**Excerpted data**:
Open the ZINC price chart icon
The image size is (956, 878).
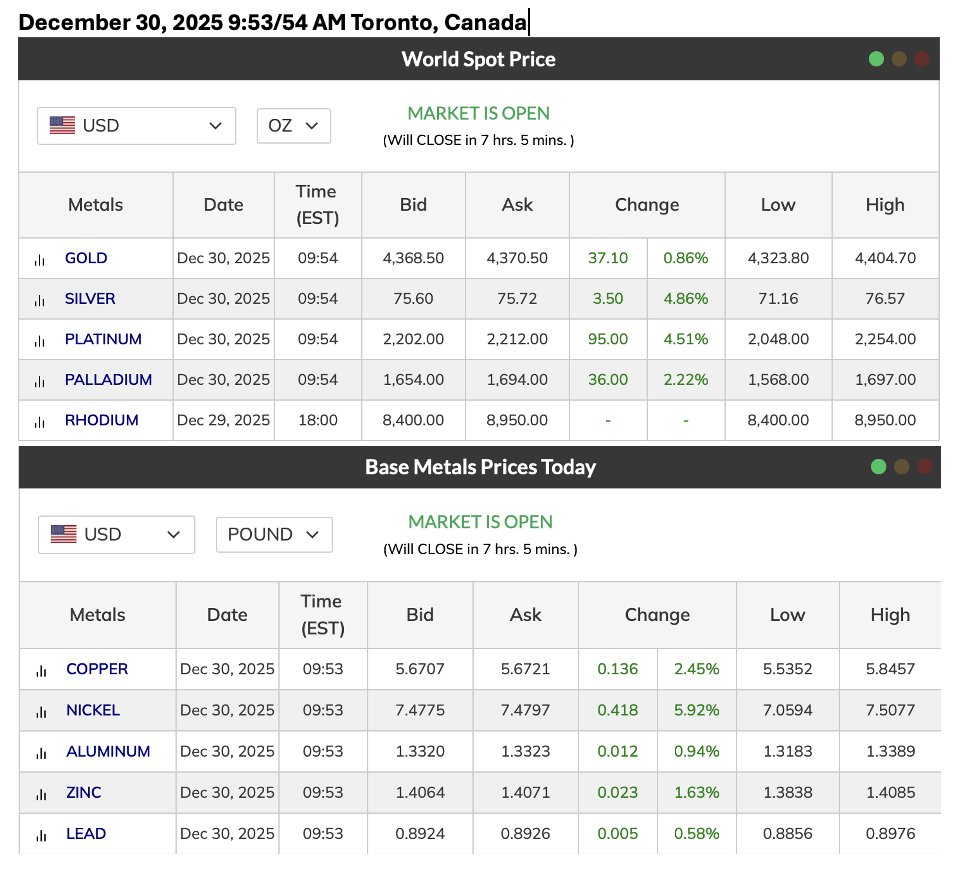(x=41, y=792)
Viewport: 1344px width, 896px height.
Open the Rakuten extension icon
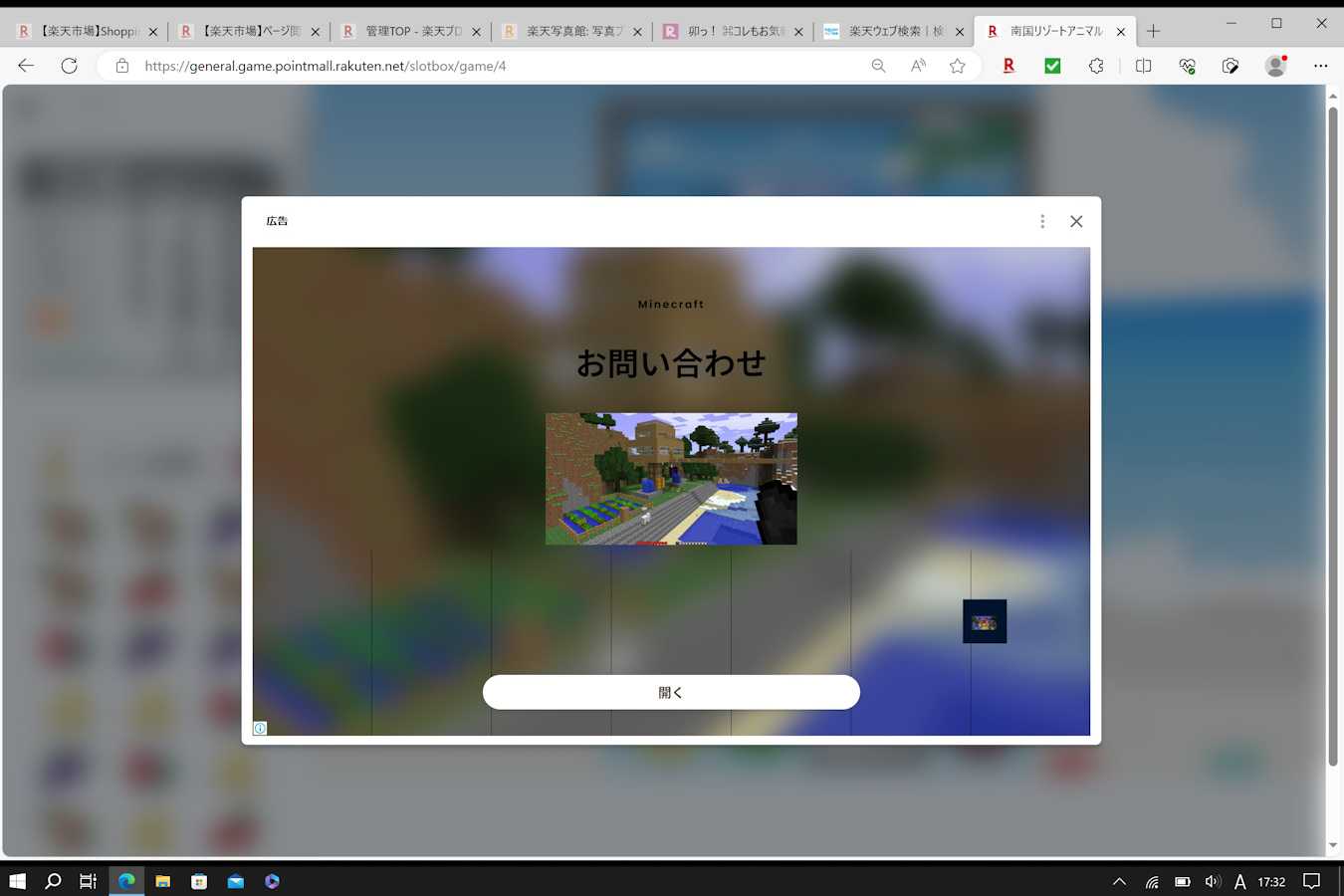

**Problem statement**: Please count how many lines in the records above contain the string "icon" and reply with only that number.

**Finished task**: 2